Single Girls Guide to Buying a Home

 More than One in Five HomeBuyers in the US is a Single Woman

More than One in Five HomeBuyers in the US is a Single Woman

Finish school, find a job, get married, buy a house. In that order. While this is often still the traditional pattern of life events for many women, more and more single women are buying their first house earlier in their lives.  Whether it’s because rents are high, home prices are affordable in the desired area or simply because of an aversion to living with roommates, single women are becoming a stronger force in the real estate market. In fact, according to the Joint Center for Housing Studies, more than one in five homebuyers in the U.S. is a single woman.  If you’re single and ready to make the big purchase, make sure you know what it takes to go it alone.

Going over finances

Make sure you speak with an accountant or financial advisor to figure out what you can afford. Consider the amount you will need for the mortgage payment itself, property taxes, insurance premiums, utility bills, as well as money for repairs and maintenance. The main reason that buying early in life is a smart choice is appreciation value.

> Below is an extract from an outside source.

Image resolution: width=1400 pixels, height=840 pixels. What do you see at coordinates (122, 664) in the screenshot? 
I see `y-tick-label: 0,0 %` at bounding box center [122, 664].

Your home gains in value over time and when you sell it, that extra money can go a long way toward a down payment on a new home, or other investments.

Finding a reliable real estate agent

If real estate is foreign to you and even if it isn’t, you would be best off working with a real estate agent to help you find that perfect place and to guide you down the road to homeownership. Consider finding a real estate agent close to your age, and even better, one who is single and successful just like you. A good Realtor should also be able to recommend a trustworthy financial advisor, lawyer, inspector and contractor to help you with the process.

Starting small

Buying a smaller place, with two bedrooms or less, has a number of advantages for a single. The lower purchase price will likely net you a mortgage payment that is lower than rent in that same area. You will save on utilities, maintenance and cleaning costs. You will have fewer rooms to furnish and decorate. And, when the time comes, it may be easier to sell when you are ready to move on.

Considering alternative dwellings

Living in a single-family home with a landscaped yard and a picket fence is the stuff dreams are made of. Reality says that buyers must do what’s practical for them. Many singles choose condominiums, co-ops or townhouses over single-family homes for some very good reasons. Aside from being more affordable, they may provide maintenance services, security in the form of a buzzer-operated front door or doorman and a built-in social network of neighbors. Overall it’s a smart idea for single women to invest in a home. By navigating the ins and outs of homeownership when you’re single, you’ll be in an excellent position to guide your husband through the process should you want to buy again once you’re married.